Guillette said part of the reason U.S. regulatory agencies have traditionally taken a looser attitude toward chemicals is because heavy regulation can be costly, especially if it means pulling certain products from the market.

"They're really worried about economic health," Guillete said. "I like to argue that a healthy population means a healthy workforce, which leads to a healthy economic environment."

Guillette's research began in the 1980s in Florida to learn more about alligators' reproductive cycles. What he discovered instead was that alligators in many lakes were not producing as many eggs as they should.

"Fifty percent or more were dying, and that wasn't right," he said. "We kept coming back to what they were eating or drinking."

The researchers then started finding that contaminants in the water could trick an animal's body into thinking they were estrogens or hormones.

Swackhamer's research of fish found that an egg protein usually found only in female fish was also present in many male fish that had been exposed to certain contaminants.

But even though abnormalities in fish, alligators and other wild animals has been well documented, Swackhamer and Guillette said there's still more work to be done to find exactly what's causing the abnormalities. It's likely a mixture of chemicals, which makes studying the issue more complicated.

[Pixel coordinate grounding data]
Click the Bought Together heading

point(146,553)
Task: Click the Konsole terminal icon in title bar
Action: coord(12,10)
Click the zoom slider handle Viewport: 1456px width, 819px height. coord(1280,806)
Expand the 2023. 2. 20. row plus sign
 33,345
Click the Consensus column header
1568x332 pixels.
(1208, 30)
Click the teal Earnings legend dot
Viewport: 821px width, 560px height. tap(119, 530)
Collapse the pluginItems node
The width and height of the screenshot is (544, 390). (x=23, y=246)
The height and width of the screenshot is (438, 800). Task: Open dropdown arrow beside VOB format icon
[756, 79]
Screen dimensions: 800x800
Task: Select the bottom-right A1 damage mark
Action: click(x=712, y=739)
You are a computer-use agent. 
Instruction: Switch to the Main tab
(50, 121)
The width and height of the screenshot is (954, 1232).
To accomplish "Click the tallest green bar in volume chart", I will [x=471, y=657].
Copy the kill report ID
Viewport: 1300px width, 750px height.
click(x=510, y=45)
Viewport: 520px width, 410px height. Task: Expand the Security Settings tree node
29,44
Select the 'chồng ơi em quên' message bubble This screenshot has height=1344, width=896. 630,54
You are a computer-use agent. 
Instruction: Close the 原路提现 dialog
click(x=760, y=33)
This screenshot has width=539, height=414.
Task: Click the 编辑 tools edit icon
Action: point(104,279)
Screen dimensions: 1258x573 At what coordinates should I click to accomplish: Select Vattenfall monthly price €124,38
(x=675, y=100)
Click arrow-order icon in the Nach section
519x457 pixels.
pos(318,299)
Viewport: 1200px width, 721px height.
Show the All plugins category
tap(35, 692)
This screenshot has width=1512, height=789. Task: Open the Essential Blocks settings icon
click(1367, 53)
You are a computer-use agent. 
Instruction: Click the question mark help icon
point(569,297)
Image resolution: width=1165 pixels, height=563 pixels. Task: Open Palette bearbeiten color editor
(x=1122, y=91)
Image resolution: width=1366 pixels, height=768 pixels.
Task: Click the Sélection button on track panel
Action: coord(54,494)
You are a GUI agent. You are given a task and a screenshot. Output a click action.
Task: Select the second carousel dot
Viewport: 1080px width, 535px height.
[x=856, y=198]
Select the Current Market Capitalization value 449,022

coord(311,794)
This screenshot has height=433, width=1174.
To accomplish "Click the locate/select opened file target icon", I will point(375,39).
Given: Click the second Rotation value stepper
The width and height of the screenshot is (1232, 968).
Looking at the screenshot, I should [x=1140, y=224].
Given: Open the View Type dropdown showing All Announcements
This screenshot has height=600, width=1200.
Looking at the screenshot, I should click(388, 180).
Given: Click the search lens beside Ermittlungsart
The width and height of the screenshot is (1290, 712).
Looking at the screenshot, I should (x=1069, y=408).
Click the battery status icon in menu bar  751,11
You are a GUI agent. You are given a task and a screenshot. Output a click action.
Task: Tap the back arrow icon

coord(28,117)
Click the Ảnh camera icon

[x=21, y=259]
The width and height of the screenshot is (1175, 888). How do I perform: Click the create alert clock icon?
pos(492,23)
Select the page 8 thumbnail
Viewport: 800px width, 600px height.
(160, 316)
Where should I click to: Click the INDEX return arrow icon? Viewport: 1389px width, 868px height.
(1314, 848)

■ Exercise tasks
(1) In the extract on chemical contaminants in wildlife, where and in what decade did Guillette's research begin?
(2) Write what comes next in the article on chemical contaminants and wildlife abnormalities, picking up after its last sentence.

■ Per-task answers
(1) In Florida, in the 1980s.

(2)
"It's not a single chemical, and that makes it a very difficult 'who dunnit,'" Guillette said. "It's a weird complex mixture."

While the link between chemical contaminants and abnormalities is solid in laboratory animals, Guillette said similar studies can't be done on humans for ethical reasons. But there's enough information out there to be concerned, he said.

"It raises the red flag," Guillette said.

Guillette and Swackhamer said the most obvious precaution people can take is minimizing their exposure to plastic that contains phthalates and bisphenol A - both used in flexible plastics. If people avoid plastic bottles and don't microwave food in plastic containers, they're likely cutting down their exposure to those chemicals, Guillette said.

"Our bodies are designed to detoxify chemicals," he said. "Don't drive yourself crazy, but if you don't microwave in plastic, you've now limited one of your exposures."